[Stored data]
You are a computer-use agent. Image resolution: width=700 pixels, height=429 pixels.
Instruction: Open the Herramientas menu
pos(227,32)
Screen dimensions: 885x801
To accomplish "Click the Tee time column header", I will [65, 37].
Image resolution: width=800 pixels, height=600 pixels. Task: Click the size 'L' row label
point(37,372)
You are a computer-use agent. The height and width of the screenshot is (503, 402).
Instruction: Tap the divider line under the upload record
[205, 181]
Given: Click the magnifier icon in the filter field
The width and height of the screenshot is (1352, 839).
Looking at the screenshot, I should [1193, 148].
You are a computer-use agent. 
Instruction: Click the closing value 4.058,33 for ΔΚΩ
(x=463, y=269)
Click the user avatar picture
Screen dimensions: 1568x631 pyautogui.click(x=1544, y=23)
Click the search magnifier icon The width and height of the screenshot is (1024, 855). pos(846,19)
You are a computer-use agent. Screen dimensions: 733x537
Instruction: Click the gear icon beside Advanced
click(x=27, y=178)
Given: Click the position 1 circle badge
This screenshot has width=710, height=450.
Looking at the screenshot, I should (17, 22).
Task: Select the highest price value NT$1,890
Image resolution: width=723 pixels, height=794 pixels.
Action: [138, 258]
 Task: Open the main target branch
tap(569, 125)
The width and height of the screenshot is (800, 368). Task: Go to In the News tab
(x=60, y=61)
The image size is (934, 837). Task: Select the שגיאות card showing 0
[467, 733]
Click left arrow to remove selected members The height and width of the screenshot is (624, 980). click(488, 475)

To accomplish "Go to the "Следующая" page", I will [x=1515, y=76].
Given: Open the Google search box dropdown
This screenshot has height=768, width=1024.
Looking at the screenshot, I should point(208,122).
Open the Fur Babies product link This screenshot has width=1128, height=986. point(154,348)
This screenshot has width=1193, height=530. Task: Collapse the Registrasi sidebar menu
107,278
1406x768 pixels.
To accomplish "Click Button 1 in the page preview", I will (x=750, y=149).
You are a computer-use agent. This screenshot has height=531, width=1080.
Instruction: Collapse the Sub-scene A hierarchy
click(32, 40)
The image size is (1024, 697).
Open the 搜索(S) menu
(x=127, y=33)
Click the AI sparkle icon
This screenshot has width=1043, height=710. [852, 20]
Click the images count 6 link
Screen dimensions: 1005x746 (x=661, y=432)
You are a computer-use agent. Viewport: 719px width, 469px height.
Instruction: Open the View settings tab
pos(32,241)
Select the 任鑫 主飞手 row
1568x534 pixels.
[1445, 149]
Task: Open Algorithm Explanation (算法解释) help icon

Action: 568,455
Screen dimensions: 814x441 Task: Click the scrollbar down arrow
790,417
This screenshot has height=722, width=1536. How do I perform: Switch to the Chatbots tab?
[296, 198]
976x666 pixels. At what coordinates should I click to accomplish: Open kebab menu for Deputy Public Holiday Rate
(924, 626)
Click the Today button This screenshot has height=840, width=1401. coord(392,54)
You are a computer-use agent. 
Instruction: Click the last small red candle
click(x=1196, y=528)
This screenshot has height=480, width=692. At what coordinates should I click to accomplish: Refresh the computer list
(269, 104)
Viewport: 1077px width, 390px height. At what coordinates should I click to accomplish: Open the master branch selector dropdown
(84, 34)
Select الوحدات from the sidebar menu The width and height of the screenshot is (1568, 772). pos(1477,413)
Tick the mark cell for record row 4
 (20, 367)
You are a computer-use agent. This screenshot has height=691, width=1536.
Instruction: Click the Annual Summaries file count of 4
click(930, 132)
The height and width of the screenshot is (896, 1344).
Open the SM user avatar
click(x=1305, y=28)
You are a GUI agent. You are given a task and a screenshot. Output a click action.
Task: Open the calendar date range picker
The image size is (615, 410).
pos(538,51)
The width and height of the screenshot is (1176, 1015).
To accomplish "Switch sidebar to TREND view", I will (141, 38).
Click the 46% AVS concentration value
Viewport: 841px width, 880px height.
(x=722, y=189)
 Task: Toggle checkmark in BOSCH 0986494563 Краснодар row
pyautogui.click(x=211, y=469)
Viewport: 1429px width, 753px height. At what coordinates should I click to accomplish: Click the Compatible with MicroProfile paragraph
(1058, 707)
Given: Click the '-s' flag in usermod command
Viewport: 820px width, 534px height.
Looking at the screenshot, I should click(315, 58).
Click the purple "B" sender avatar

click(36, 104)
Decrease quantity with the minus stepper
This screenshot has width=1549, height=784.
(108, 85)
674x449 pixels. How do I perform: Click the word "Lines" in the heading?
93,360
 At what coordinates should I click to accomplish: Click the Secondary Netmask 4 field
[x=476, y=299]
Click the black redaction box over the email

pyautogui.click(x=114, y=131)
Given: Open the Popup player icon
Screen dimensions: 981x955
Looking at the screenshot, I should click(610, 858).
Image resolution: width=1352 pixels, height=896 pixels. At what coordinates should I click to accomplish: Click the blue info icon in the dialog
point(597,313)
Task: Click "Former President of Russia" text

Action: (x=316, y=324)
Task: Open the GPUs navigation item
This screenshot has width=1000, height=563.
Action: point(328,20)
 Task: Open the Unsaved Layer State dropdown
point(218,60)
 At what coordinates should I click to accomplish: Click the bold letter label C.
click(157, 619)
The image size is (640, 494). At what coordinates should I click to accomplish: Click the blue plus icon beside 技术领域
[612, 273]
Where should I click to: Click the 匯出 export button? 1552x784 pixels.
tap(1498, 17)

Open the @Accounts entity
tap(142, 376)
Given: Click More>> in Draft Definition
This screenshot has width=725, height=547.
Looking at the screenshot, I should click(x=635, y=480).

#### EXERCISE GOAL:
For this exercise, output exactly the lines above from the line with "Open the 搜索(S) menu" to the line with "You are a computer-use agent. Viewport: 719px", counting both, and leave out the rest.

#### ANSWER:
Open the 搜索(S) menu
(x=127, y=33)
Click the AI sparkle icon
This screenshot has width=1043, height=710. [852, 20]
Click the images count 6 link
Screen dimensions: 1005x746 (x=661, y=432)
You are a computer-use agent. Viewport: 719px width, 469px height.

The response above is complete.